In a previous article we already wrote that the
insolvency law would be adapted to current national and international regulations and case law and
would be incorporated into the Code of Economic Law as a coherent whole.
In this way, solvency procedures must be more transparent, efficient and effective.
The main changes are:
- the extension of the scope of the insolvency law (to the liberal professions, farmers,
non-profit organisations, partnerships, foundations and civil law companies having a commercial
form as well as the entities under the form of a foreign company without legal personality
participating as such in the legal trade world, such as a "trust");
- the implementation of a fully electronic procedure;
- the introduction of a new player, the "enterprise mediator", who will intervene in cases where an enterprise considers that its designation can be useful in the context of an amicable restructuring;
- the informal settlement procedure outside the judicial sphere that has been rendered more attractive, while remaining still possible to have the Courts’ approval of this settlement, if necessary;
- A procedure of full waiver of debts, which makes it easier to take a new start without having to wait for the closing of the bankruptcy;
- the international dimension of the insolvency procedure, which has been highlighted.

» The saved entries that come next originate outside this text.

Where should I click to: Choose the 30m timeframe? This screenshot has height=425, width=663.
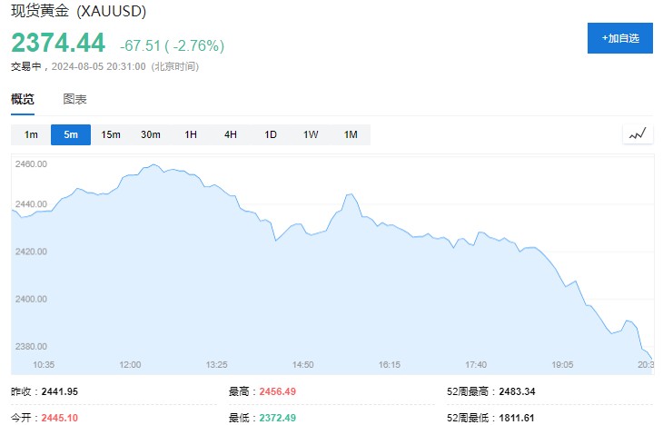click(x=151, y=134)
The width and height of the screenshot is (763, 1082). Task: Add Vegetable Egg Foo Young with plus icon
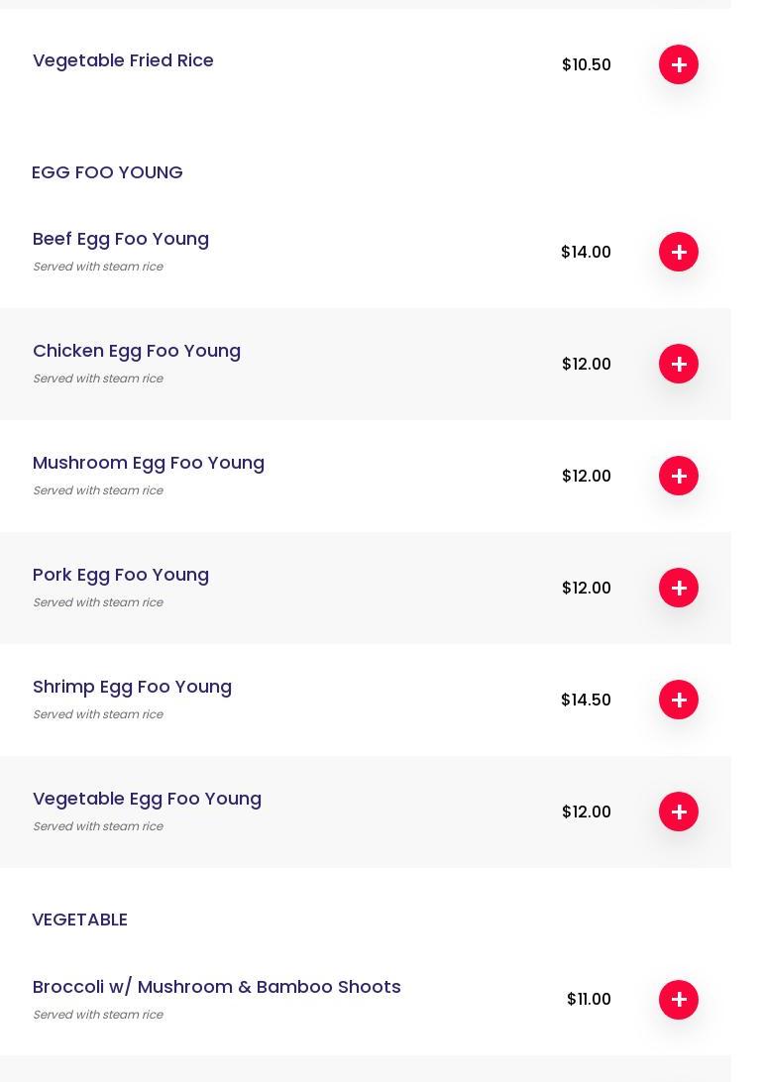tap(679, 812)
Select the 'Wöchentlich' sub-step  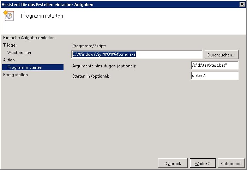coord(19,53)
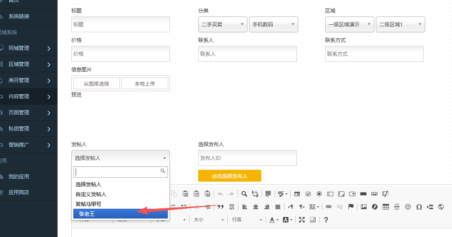Viewport: 452px width, 237px height.
Task: Click the 点击选择发布人 button
Action: click(x=229, y=176)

As we mentioned in an earlier article, the
"silent" bankruptcy or pre-pack is not included in this law. The introduction of this
"silent bankruptcy" was meant to increase the chances of a quick settlement of the
bankruptcy and a higher return for creditors.
However, several stakeholders had expressed their concern that this system could be abused and
in addition, on 22 June 2017, the European Court of Justice rendered a judgement that undermines
the prepack system in a large part.
The new legislation will enter into force on 1 May 2018.